Is the squidguard package stable at the moment…..
-
We are planning at the moment to put the squidguard package onto several production pfsense machines.
Is this package error-free to work cleanly with production machines?
heiko
-
Known problems and issues:
- have problem with use internel sgerror.php on HTTPS webgui proto: solve problem with using ext error pages (General page option);
- near time will finished global modification blacklist alghorithm ( now i work with rebuild-DB mechanism and blk-list behavior On reinstallation SG).
!Fixed! reboot autostart SG
All others (how know) worked stable.
ps if have any other problems and issues - i ready to fixed this. -
Thanks dvserg!
I will test it on one production machine in moscow, and then we will see
greetings
heiko -
If any questions - i have ICQ
Welcome with 10.00-17.00 MSK in work days. -
Ok, fine, thanks!
Heiko -
if i klick on the "apply" button at the "general settings" -tab, these errors occurs
Warning: Invalid argument supplied for foreach() in /usr/local/pkg/squidguard_configurator.inc on line 540 Warning: implode(): Bad arguments. in /usr/local/pkg/squidguard_configurator.inc on line 320 Warning: Cannot modify header information - headers already sent by (output started at /usr/local/pkg/squidguard_configurator.inc:540) in /usr/local/www/pkg_edit.php on line 35
Greetings
Heiko -
if i klick on the "apply" button at the "general settings" -tab, these errors occurs
Warning: Invalid argument supplied for foreach() in /usr/local/pkg/squidguard_configurator.inc on line 540 Warning: implode(): Bad arguments. in /usr/local/pkg/squidguard_configurator.inc on line 320 Warning: Cannot modify header information - headers already sent by (output started at /usr/local/pkg/squidguard_configurator.inc:540) in /usr/local/www/pkg_edit.php on line 35
Greetings
HeikoSounds like "direct" output to web server from the PHP scripts instead of "buffered" output.
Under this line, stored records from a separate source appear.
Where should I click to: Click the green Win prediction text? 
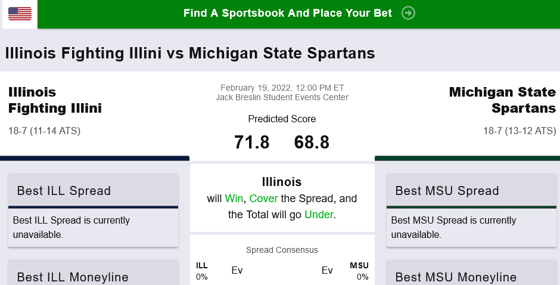pyautogui.click(x=234, y=199)
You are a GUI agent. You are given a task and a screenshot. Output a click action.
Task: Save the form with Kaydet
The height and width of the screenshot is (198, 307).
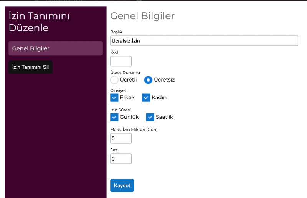[122, 185]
I have not looked at the php configuration in the pfSense system - is it set to buffer output???
Just wondering…
gm...
-
if i klick on the "apply" button at the "general settings" -tab, these errors occurs
This new blacklist update ::) Tomorrow fix it.
-
Sorry…
if i create an ACL and delete this item, so the ACL list is empty the following error occurs....Warning: Invalid argument supplied for foreach() in /usr/local/pkg/squidguard.inc on line 414 Warning: Cannot modify header information - headers already sent by (output started at /usr/local/pkg/squidguard.inc:414) in /usr/local/www/pkg.php on line 87
Another blacklist update?
greetings
Heiko -
Hello dvserg,
for me it blocks nothing with the default configuration, maybe my fault…
Do you have a small tutorial for starting.
Greetings
Heiko -
Warning: Invalid argument supplied for foreach()
Add one entry on Destination page (i will insert checking for empty listing)
Quick start
http://diskatel.narod.ru/sgquick.htmProbably You have error in config - in this situation SG generated small block config
Check log on thirts page (general) for found error messages. -
I took a look at you tutorial, but my webgui-log shows errors and says "starts with default". I see the ACL errors, but i didn´t have ACL´s in my config. I have downloaded the shallalist and the logs says that the db is OK. At the End i click on the Apply button and then this happens.
Here my log…
7.02.2008 19:17:16 : sg_init: ext initialization squidguard_config
17.02.2008 19:17:17 : sg_init: ext initialization squidguard_config
17.02.2008 19:17:23 : sg_init: ext initialization squidguard_config
17.02.2008 19:17:28 : sg_init: ext initialization squidguard_config
17.02.2008 19:17:34 : sg_init: ext initialization squidguard_config
17.02.2008 19:17:42 : sg_init: ext initialization squidguard_config
17.02.2008 19:17:45 : sg_init: ext initialization squidguard_config
17.02.2008 19:17:50 : sg_init: ext initialization squidguard_config
17.02.2008 19:17:53 : sg_reconfigure: start.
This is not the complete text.